▶ _Extract_:
Funny that they don't mention multigrid which is O(n) and very reliable for M-matrices (more general than SDD, which is a rarely used term in the multigrid literature). It's hard to take this seriously if they don't demonstrate that the constants are good enough to beat the various multigrids for this problem. Also note that most physical problems which lack optimal sparsity are also not M-matrices, and indeed lack H-ellipticity (necessary and sufficient condition for the existence of a pointwise smoother), even though they are often still SPD.

wtallis · on Oct 24, 2010

Wouldn't this method at least have the advantage of being a drop-in replacement, where multigrid methods require a bit more work to integrate in to your solver?

jedbrown · on Oct 24, 2010

Algebraic multigrid is usually called in the same way as a direct solver. For example, there are three distributed-memory parallel algebraic multigrid packages (and a bunch of other methods, direct and iterative) that may be used as runtime options with PETSc's same Solve call.

jasondavies · on Oct 23, 2010

> The current theoretically best max flow algorithm uses, at its core, an SDD solver.

[Rows from a screen grounding dataset]
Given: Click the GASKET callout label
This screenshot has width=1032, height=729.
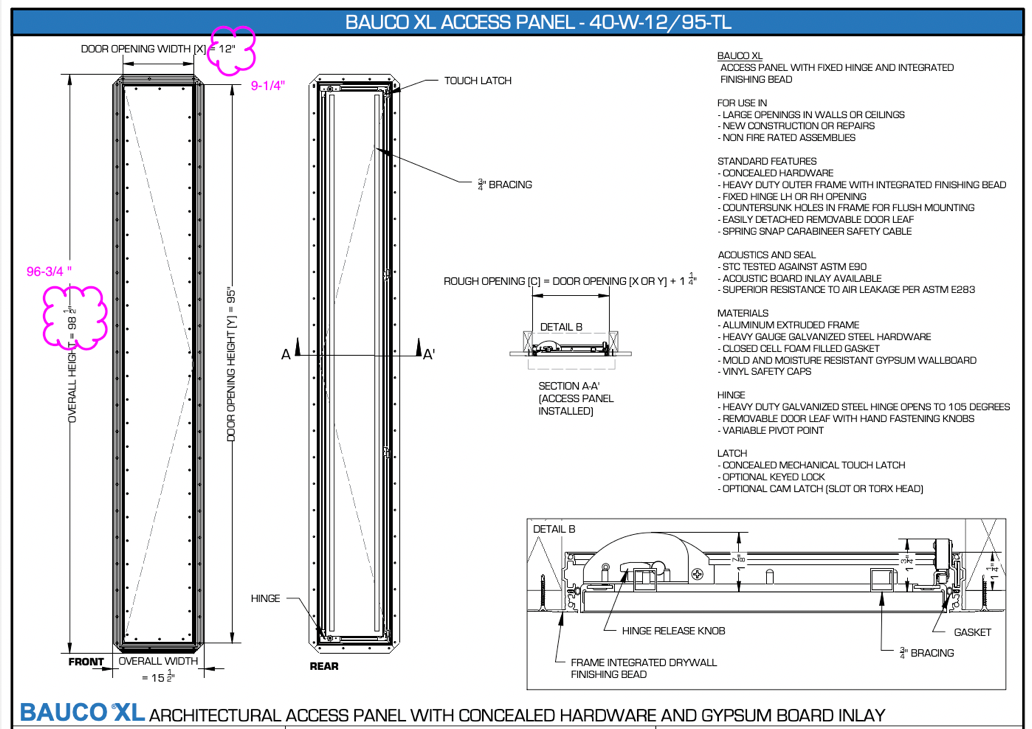Looking at the screenshot, I should point(972,633).
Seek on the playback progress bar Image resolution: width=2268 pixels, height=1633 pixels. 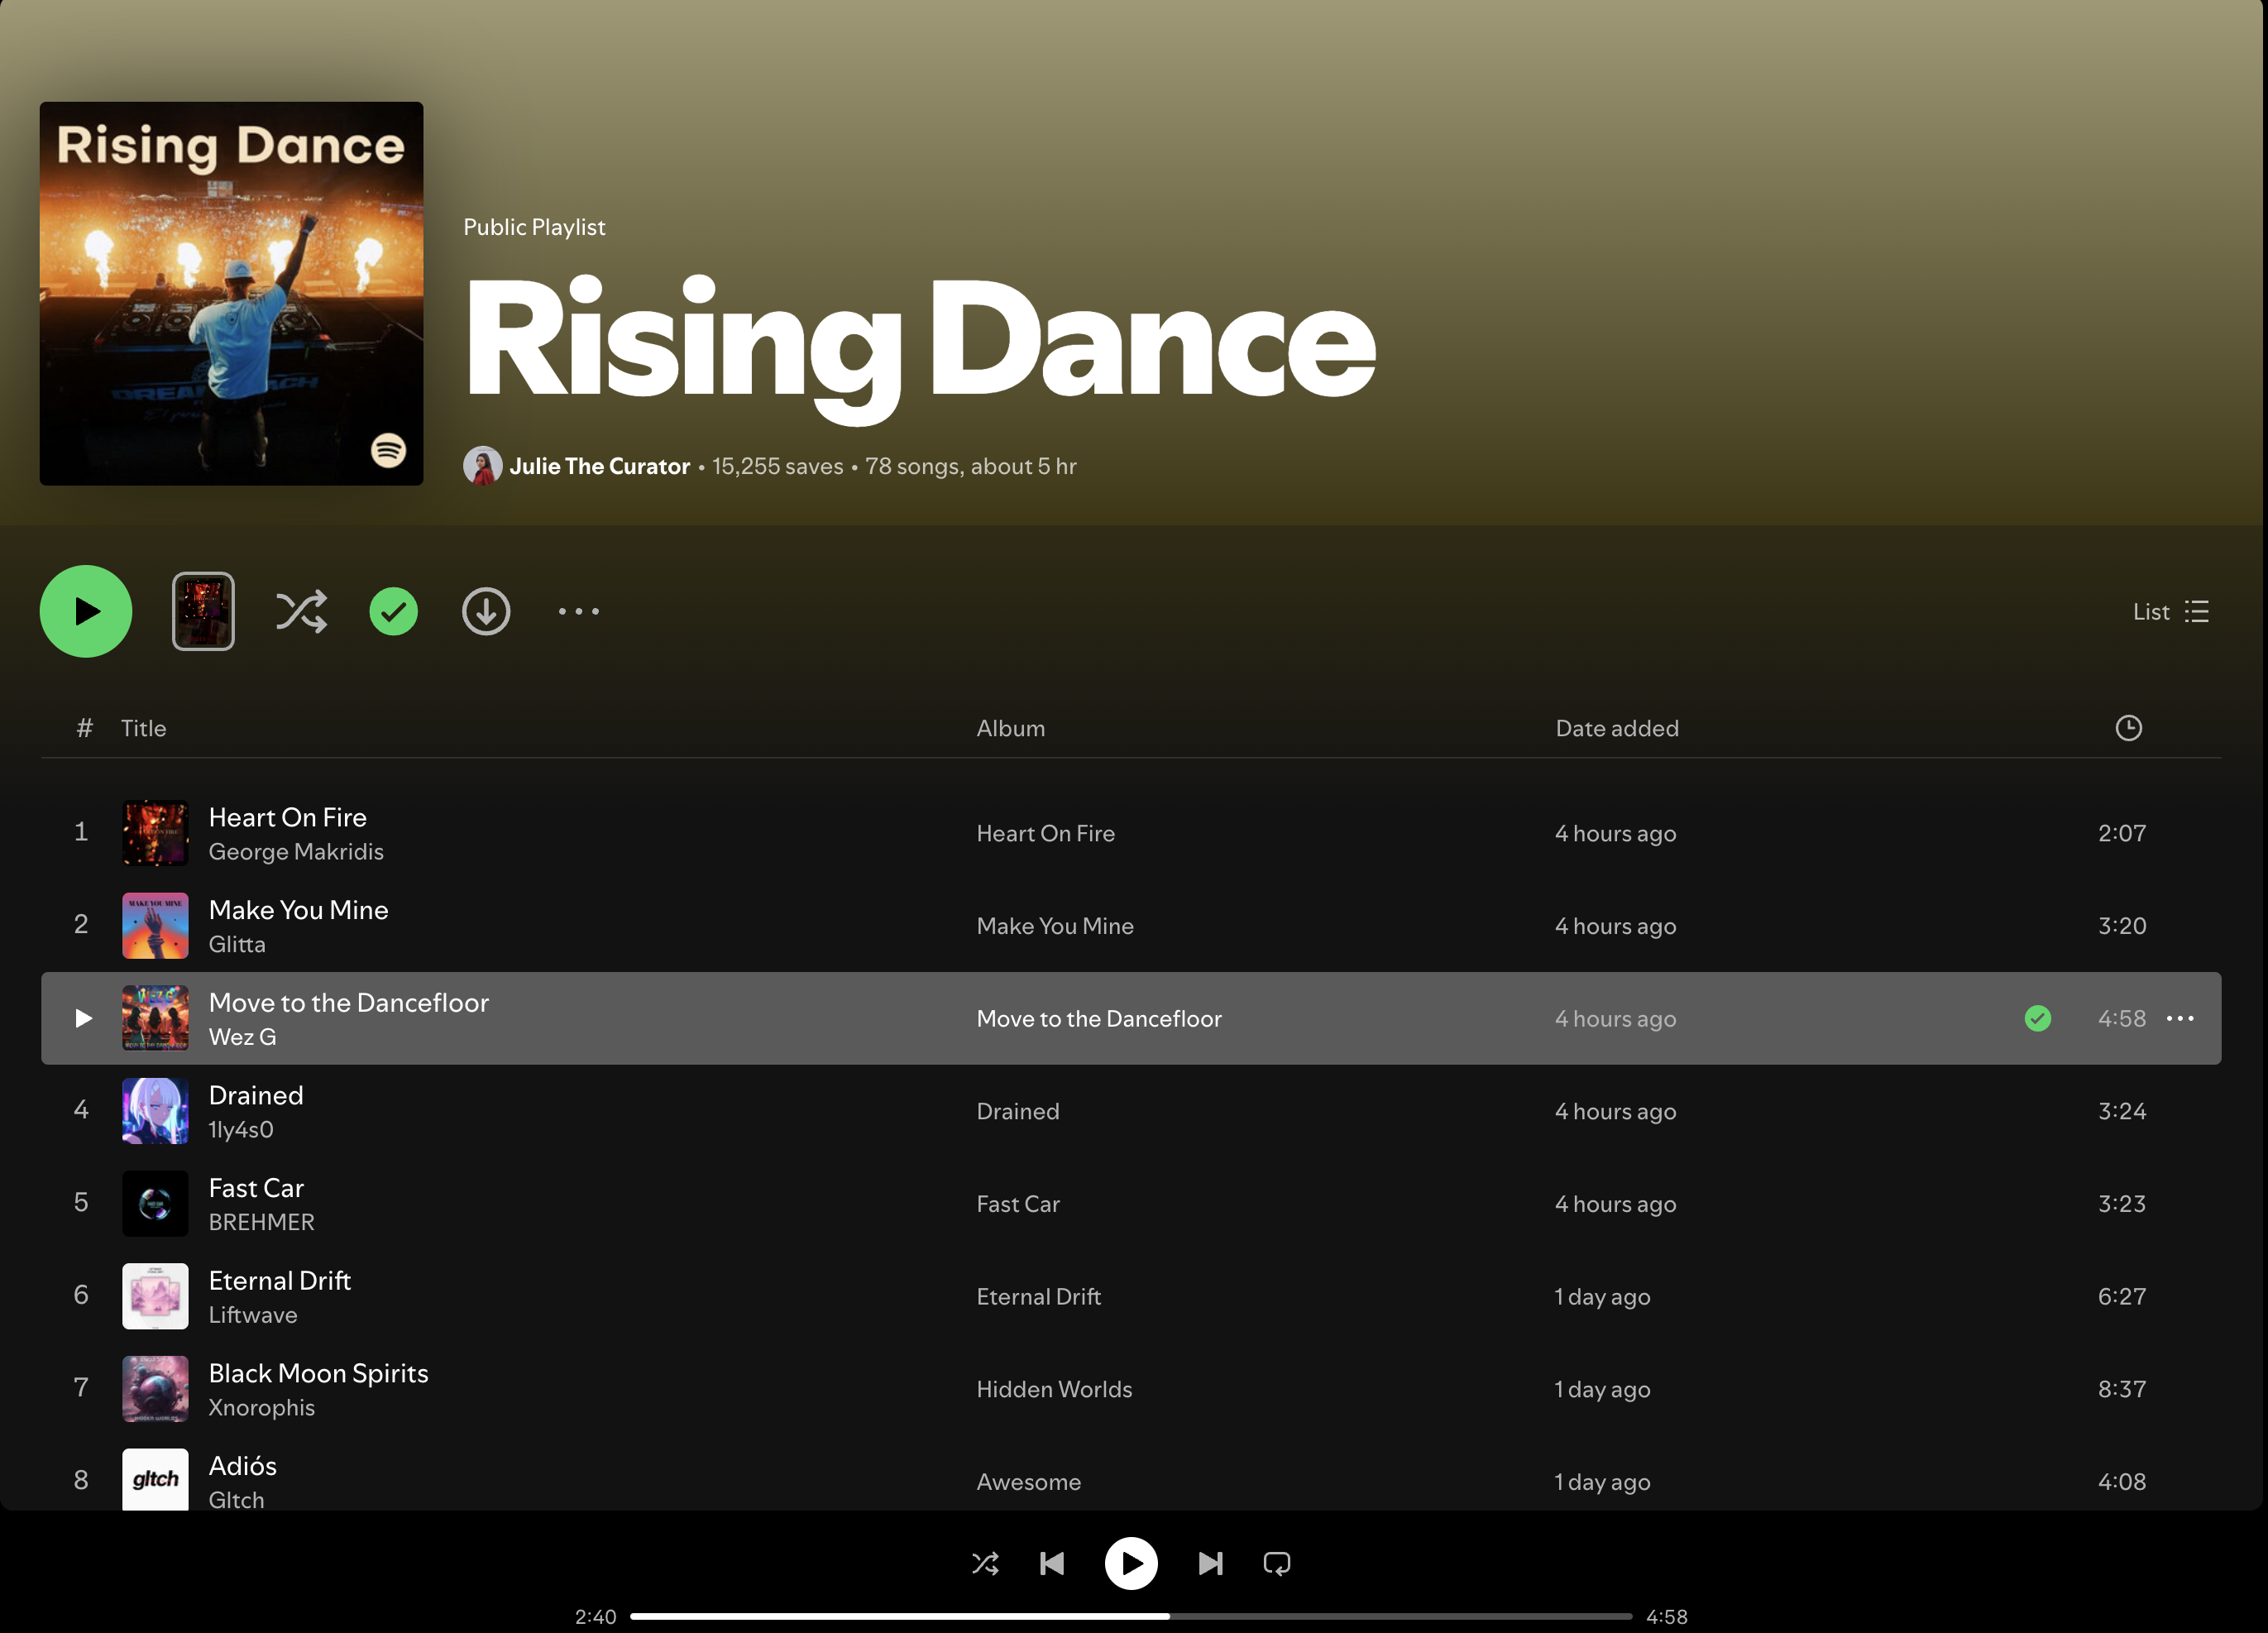point(1130,1616)
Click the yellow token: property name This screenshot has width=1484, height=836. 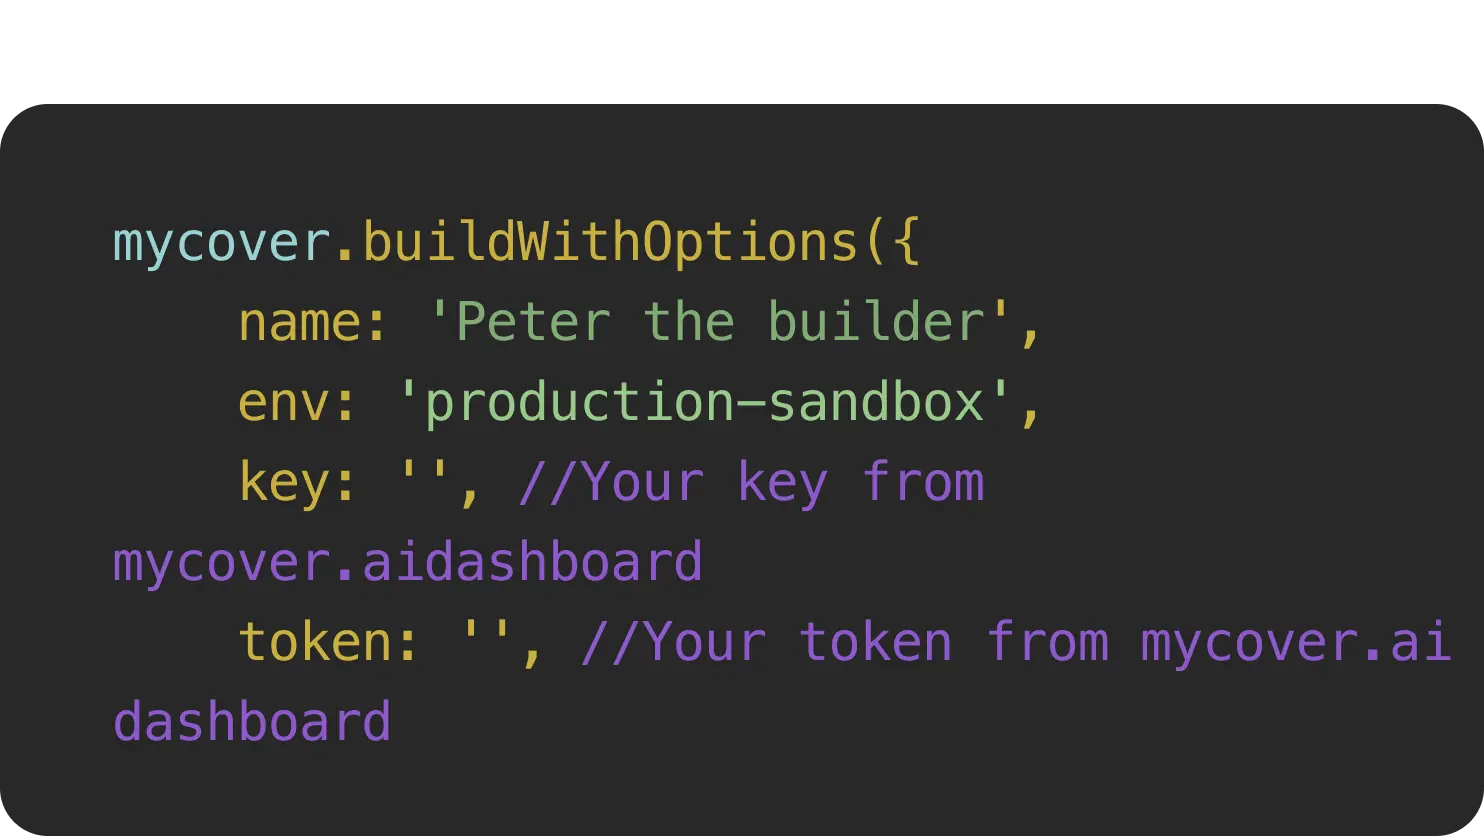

▶ _Problem statement_:
Can you repeat the solver thread word for word, everything from "jedbrown · on" down to "an SDD solver."? Work from the solver thread only, not from the rows.

▶ _Exercise output_:
jedbrown · on Oct 24, 2010

Algebraic multigrid is usually called in the same way as a direct solver. For example, there are three distributed-memory parallel algebraic multigrid packages (and a bunch of other methods, direct and iterative) that may be used as runtime options with PETSc's same Solve call.

jasondavies · on Oct 23, 2010

> The current theoretically best max flow algorithm uses, at its core, an SDD solver.